Un cantar de gesta en el que se funden, a modo de crisol, muchas de las leyendas, sagas, mitos y hechos históricos de los pueblos germánicos.
Incluido por la Unesco en su lista del Registro de la Memoria del Mundo como Patrimonio Documental de la Humanidad, el Cantar de los nibelungos es una de las obras maestras de la literatura medieval europea.
Esta edición viene a llenar el hueco que suponía la ausencia, hasta su publicación, de una traducción completa, directa y en verso regular del Cantar a la lengua española

No había leído el texto original del Cantar de los nibelungos. Mis referencias acerca del mismo procedían de obras inspiradas por él.
Principalmente, de las dos notables películas rodadas por Fritz Lang en 1924: Los Nibelungos: La muerte de Sigfrido (Los Nibelungos Parte I) y Los Nibelungos: La venganza de Krimilda (Los Nibelungos Parte II), relativamente fieles al Cantar original.

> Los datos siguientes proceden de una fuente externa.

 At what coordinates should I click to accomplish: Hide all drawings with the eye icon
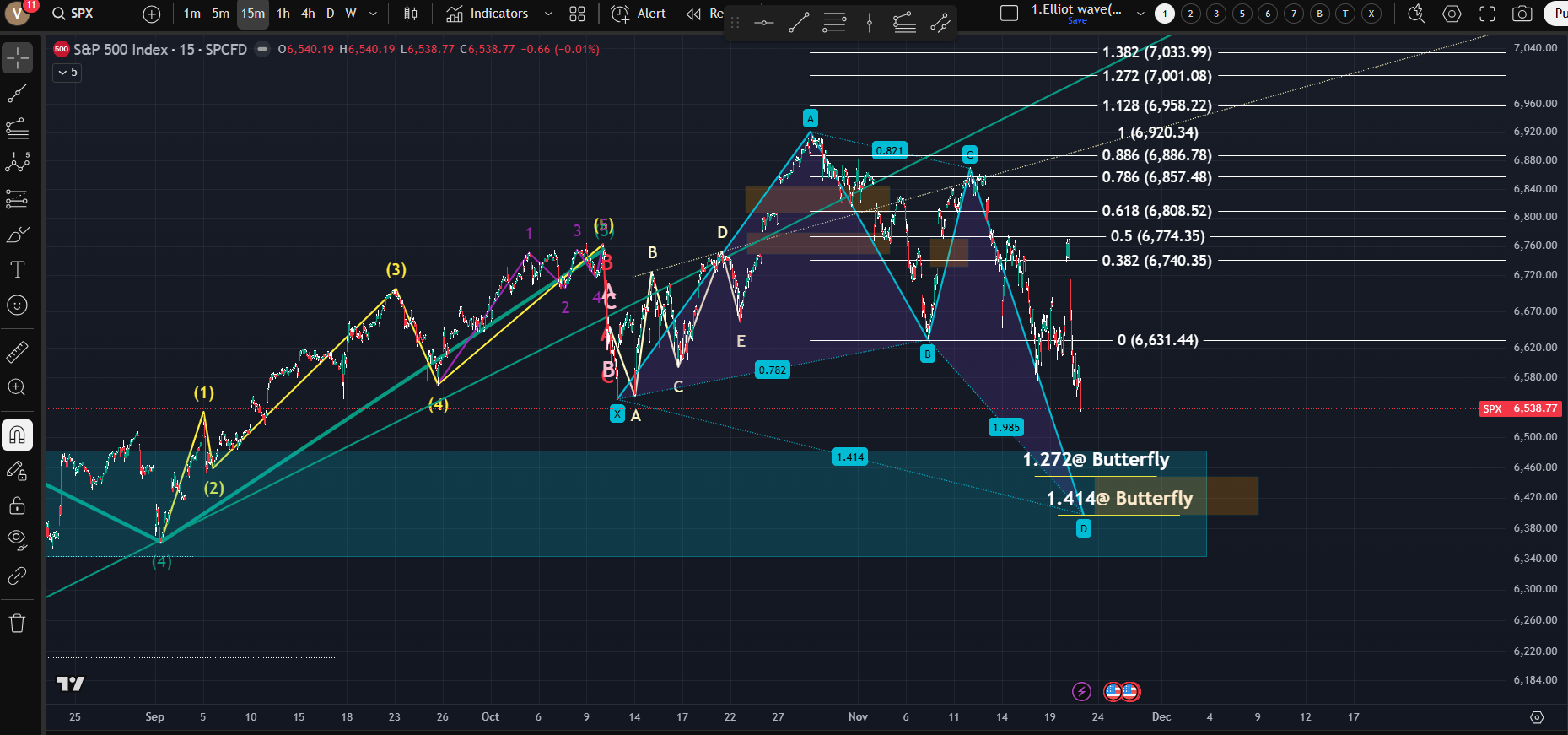(x=17, y=539)
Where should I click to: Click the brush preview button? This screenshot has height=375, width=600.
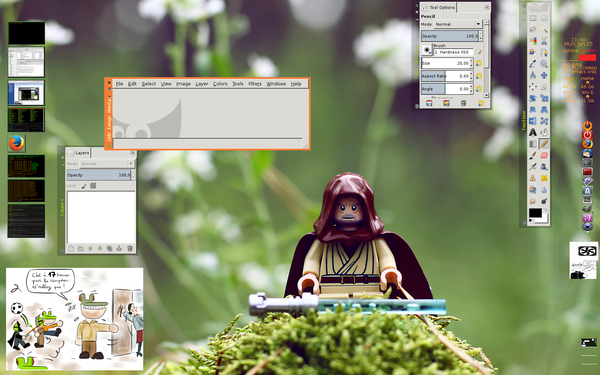coord(427,50)
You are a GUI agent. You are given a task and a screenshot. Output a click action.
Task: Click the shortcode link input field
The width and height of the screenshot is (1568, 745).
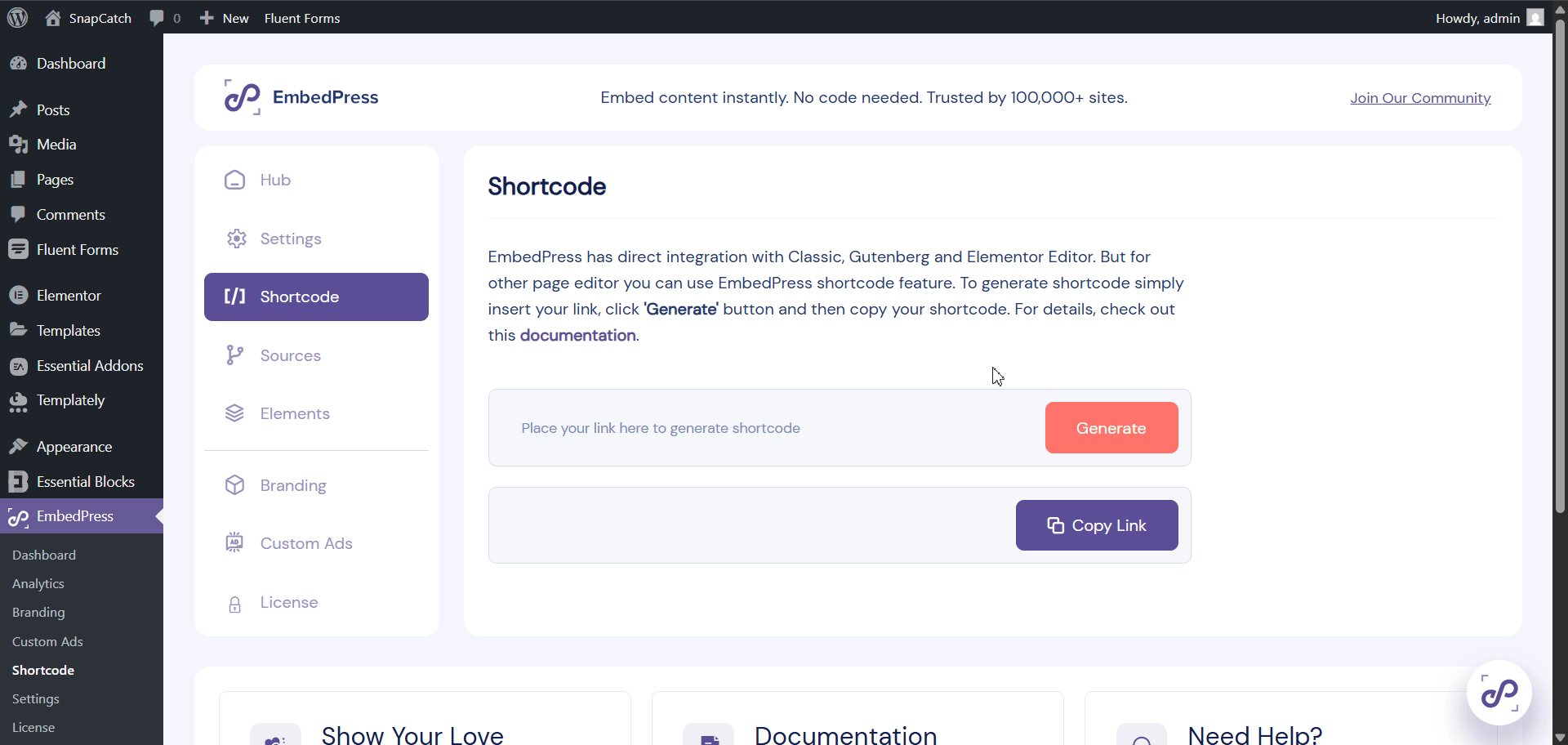click(x=760, y=427)
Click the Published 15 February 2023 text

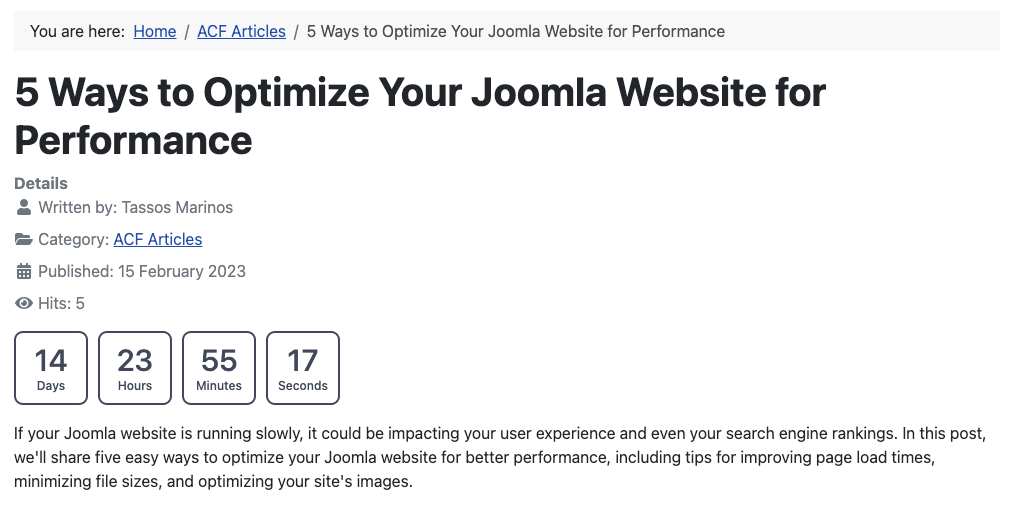point(142,271)

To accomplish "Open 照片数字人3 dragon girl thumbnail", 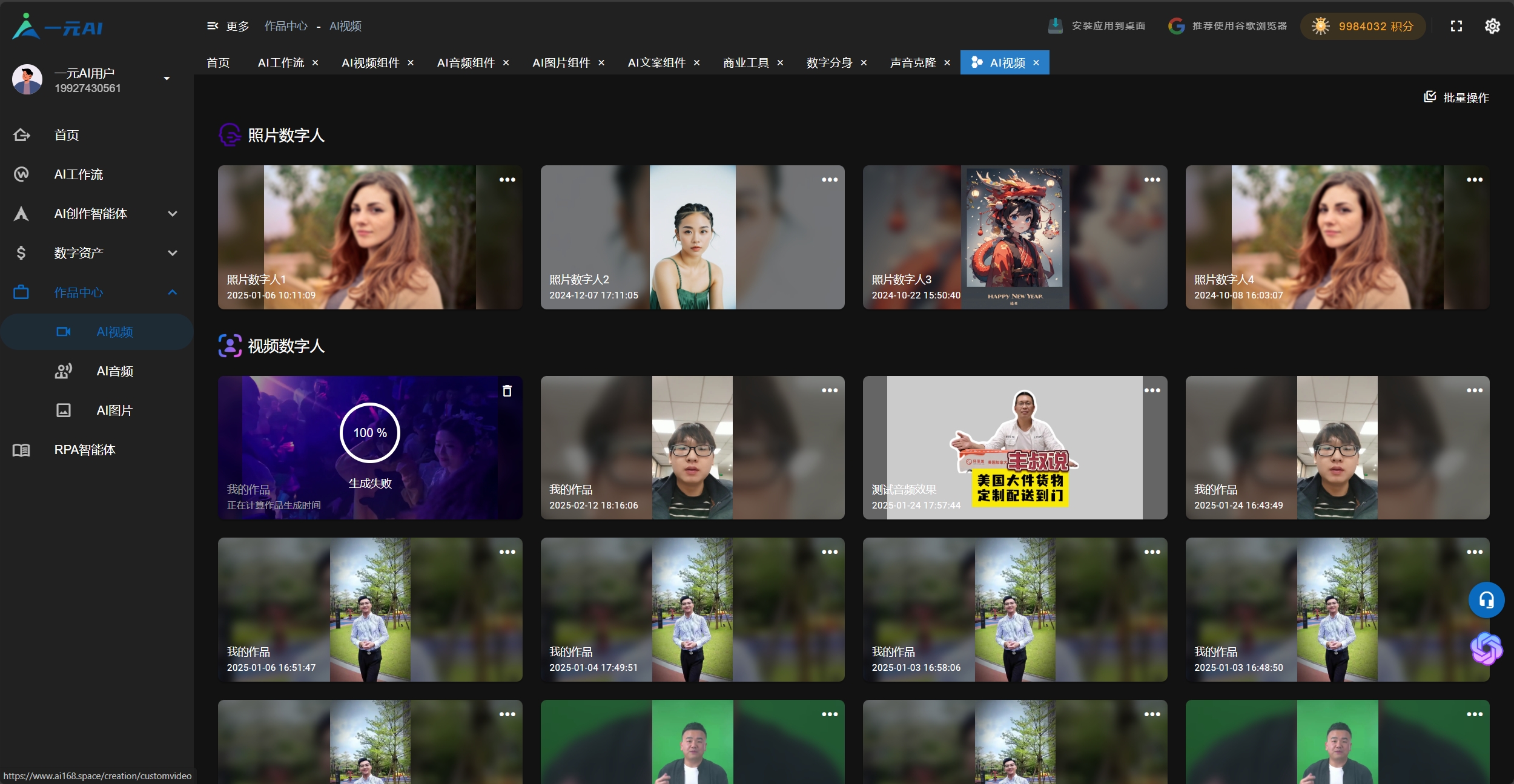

También del famoso ciclo de cuatro óperas épicas compuestas por Richard Wagner, El anillo de los Nibelungos, más alejado del Cantar y más pródigo que éste en elementos sobrenaturales.

La editorial Akal  ha culminado la difícil la tarea de ofrecer a los lectores españoles el «Cantar de los nibelungos», en una traducción métrica completa y directa del original, obra de Jesús García Rodríguez. Eso me ha decidido a acometer por fin su lectura, y me confieso impresionado. He encontrado una narración poderosa y conmovedora, en la que lo sanguinario y lo poético parecen avanzar de la mano. Una epopeya profundamente humana en la que, aunque aparecen algunos elementos sobrenaturales, lo que prima es un fiero realismo.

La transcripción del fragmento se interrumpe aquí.